[start of Supplied information]
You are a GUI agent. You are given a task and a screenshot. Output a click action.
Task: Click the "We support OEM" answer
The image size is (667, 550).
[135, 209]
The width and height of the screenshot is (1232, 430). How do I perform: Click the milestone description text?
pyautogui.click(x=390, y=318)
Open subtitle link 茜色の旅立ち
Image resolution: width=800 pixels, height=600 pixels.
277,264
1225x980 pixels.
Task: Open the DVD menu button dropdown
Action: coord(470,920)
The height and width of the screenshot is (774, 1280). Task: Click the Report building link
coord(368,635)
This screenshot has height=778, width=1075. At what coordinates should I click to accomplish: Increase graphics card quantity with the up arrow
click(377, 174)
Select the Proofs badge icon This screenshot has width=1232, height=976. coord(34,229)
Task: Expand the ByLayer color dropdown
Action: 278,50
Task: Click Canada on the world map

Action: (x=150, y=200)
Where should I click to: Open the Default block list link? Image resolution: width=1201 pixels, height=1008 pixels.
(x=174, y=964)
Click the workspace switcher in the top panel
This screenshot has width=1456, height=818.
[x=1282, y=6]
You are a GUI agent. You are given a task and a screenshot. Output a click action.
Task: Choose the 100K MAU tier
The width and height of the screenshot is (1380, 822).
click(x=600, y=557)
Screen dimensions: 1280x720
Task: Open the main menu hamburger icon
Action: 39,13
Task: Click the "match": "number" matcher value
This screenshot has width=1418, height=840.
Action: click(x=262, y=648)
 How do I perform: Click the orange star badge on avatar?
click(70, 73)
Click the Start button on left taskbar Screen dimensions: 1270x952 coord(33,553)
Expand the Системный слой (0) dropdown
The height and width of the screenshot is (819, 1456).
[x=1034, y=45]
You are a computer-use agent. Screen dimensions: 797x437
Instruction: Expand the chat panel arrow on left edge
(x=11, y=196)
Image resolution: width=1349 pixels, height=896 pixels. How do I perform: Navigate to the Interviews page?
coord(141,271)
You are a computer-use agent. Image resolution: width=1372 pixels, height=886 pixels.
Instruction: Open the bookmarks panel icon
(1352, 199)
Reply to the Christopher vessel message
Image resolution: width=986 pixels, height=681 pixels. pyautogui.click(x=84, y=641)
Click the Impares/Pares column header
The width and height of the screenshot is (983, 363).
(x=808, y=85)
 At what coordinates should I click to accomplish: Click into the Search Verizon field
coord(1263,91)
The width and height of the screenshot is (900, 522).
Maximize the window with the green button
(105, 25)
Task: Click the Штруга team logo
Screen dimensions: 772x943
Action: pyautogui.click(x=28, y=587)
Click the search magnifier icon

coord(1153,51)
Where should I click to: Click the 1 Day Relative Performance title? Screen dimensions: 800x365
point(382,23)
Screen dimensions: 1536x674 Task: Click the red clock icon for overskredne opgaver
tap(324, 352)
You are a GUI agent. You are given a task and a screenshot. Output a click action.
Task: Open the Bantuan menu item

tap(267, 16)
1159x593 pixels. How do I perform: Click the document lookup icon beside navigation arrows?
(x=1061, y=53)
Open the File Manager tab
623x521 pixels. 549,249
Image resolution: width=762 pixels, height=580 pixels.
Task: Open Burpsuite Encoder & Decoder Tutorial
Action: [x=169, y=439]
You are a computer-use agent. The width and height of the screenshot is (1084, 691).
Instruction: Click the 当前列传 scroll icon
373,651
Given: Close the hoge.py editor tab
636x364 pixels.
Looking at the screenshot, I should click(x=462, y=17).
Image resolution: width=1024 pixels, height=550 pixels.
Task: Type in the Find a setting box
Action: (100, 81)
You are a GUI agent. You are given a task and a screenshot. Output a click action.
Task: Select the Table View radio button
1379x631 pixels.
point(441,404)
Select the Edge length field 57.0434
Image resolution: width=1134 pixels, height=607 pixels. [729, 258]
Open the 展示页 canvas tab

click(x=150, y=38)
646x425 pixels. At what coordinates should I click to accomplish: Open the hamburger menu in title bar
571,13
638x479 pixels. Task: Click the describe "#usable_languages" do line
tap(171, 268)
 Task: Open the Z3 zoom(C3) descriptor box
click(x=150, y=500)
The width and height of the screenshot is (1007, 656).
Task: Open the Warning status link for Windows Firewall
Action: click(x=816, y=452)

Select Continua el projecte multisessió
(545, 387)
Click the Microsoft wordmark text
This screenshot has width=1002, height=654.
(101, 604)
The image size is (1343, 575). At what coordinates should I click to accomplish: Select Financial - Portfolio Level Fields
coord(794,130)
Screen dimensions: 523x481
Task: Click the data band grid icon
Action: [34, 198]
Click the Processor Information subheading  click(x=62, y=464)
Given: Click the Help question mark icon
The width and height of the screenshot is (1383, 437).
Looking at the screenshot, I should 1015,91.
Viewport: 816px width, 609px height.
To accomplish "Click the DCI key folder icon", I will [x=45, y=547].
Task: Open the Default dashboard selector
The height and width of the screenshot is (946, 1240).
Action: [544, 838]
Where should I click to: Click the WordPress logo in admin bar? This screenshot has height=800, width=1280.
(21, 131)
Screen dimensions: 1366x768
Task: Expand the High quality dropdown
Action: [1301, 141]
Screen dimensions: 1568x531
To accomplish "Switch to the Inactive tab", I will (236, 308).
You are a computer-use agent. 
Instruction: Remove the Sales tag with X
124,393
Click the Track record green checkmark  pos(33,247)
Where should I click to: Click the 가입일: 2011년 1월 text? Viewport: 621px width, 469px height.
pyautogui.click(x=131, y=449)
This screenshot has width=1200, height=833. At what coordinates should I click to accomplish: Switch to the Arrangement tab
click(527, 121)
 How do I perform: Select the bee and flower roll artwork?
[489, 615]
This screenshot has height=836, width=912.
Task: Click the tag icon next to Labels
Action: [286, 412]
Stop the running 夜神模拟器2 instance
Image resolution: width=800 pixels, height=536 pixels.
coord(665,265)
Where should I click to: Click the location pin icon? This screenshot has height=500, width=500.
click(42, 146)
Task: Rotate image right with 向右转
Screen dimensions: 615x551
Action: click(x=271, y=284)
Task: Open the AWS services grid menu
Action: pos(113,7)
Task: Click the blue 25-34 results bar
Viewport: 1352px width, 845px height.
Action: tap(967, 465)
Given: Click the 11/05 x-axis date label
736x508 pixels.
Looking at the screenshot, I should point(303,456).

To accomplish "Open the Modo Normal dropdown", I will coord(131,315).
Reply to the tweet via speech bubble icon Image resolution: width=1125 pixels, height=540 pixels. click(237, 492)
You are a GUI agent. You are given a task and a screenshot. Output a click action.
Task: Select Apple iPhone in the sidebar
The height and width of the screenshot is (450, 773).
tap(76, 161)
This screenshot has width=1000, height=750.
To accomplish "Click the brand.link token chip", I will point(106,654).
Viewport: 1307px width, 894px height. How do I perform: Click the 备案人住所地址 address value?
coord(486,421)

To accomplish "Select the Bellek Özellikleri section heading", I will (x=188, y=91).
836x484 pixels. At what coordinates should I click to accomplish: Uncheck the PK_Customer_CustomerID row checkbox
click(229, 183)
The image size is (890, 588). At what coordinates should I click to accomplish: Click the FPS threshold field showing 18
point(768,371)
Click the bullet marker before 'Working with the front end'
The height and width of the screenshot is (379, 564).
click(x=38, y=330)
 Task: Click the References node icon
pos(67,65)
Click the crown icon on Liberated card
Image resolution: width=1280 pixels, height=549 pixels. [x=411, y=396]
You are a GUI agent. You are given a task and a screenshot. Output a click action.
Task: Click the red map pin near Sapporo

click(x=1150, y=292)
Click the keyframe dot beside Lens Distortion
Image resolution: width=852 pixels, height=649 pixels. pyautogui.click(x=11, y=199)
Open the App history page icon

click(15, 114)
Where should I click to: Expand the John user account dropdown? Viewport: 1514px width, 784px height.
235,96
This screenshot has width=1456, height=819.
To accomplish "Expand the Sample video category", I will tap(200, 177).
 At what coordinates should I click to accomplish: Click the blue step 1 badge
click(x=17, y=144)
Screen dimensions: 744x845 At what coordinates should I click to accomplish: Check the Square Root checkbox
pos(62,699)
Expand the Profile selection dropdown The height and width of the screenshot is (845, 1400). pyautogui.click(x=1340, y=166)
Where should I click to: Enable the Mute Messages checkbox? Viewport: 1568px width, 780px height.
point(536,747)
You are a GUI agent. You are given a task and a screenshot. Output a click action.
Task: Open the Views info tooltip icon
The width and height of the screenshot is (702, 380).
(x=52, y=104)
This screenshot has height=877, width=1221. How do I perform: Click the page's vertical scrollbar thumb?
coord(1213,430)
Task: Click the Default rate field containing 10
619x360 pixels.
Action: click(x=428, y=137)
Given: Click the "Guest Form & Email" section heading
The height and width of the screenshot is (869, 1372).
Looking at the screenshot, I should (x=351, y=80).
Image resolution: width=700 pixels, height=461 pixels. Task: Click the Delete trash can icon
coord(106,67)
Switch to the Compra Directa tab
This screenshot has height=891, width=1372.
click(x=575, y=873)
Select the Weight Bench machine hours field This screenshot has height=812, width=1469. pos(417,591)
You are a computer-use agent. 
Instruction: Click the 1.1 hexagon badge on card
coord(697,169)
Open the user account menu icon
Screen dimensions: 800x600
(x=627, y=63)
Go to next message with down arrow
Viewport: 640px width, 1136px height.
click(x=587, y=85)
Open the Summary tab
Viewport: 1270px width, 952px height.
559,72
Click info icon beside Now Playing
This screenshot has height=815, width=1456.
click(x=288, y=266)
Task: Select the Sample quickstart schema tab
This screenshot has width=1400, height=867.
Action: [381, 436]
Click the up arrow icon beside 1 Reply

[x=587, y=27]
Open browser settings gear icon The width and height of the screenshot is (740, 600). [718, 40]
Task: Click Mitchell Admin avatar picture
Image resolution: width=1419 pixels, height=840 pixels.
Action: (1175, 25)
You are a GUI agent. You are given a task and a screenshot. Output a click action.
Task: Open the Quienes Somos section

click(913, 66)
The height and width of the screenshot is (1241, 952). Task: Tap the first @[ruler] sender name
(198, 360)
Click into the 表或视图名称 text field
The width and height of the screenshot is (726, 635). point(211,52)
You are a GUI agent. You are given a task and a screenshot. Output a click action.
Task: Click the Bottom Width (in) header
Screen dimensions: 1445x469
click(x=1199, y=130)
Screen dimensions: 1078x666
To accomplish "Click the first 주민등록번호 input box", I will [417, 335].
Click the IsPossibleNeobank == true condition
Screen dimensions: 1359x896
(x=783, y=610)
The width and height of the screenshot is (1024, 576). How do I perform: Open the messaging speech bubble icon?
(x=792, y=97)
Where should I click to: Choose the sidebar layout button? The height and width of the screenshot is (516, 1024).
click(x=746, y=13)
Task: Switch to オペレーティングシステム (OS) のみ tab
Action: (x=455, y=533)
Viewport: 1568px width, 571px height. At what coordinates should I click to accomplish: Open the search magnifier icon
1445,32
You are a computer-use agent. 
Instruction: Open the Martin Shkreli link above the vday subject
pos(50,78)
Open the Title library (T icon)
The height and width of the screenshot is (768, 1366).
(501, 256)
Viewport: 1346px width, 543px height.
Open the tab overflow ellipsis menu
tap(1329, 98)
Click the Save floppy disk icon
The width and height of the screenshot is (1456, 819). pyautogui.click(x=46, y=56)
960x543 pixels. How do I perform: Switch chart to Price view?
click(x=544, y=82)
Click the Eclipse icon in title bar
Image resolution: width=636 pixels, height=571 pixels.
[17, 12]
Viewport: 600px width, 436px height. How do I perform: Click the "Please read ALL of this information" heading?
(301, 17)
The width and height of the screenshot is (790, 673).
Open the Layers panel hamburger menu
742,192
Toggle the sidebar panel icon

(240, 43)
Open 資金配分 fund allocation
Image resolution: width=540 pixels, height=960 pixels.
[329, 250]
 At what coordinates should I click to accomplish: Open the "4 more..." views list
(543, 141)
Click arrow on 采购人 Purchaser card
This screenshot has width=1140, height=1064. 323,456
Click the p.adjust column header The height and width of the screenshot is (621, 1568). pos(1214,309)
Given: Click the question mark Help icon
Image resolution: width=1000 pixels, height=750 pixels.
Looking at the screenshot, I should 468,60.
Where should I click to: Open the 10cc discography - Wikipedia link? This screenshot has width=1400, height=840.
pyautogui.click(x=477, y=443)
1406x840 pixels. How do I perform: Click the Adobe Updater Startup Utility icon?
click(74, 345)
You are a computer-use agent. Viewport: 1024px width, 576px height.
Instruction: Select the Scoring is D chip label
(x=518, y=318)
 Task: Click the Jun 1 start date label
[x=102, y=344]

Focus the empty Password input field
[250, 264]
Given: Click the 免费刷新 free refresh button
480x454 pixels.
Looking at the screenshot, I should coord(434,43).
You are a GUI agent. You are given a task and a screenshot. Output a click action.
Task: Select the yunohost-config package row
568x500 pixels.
[end of Supplied information]
Rewrite the items as a numbered list, leaving out blank lines, starting at the line that contains "You are a computer-use agent. Viewport: 1024px" and ending at the last line of the items.

Output of the task:
1. You are a computer-use agent. Viewport: 1024px width, 576px height.
2. Instruction: Select the Scoring is D chip label
3. (x=518, y=318)
4.  Task: Click the Jun 1 start date label
5. [x=102, y=344]
6. Focus the empty Password input field
7. [250, 264]
8. Given: Click the 免费刷新 free refresh button
9. 480x454 pixels.
10. Looking at the screenshot, I should coord(434,43).
11. You are a GUI agent. You are given a task and a screenshot. Output a click action.
12. Task: Select the yunohost-config package row
13. 568x500 pixels.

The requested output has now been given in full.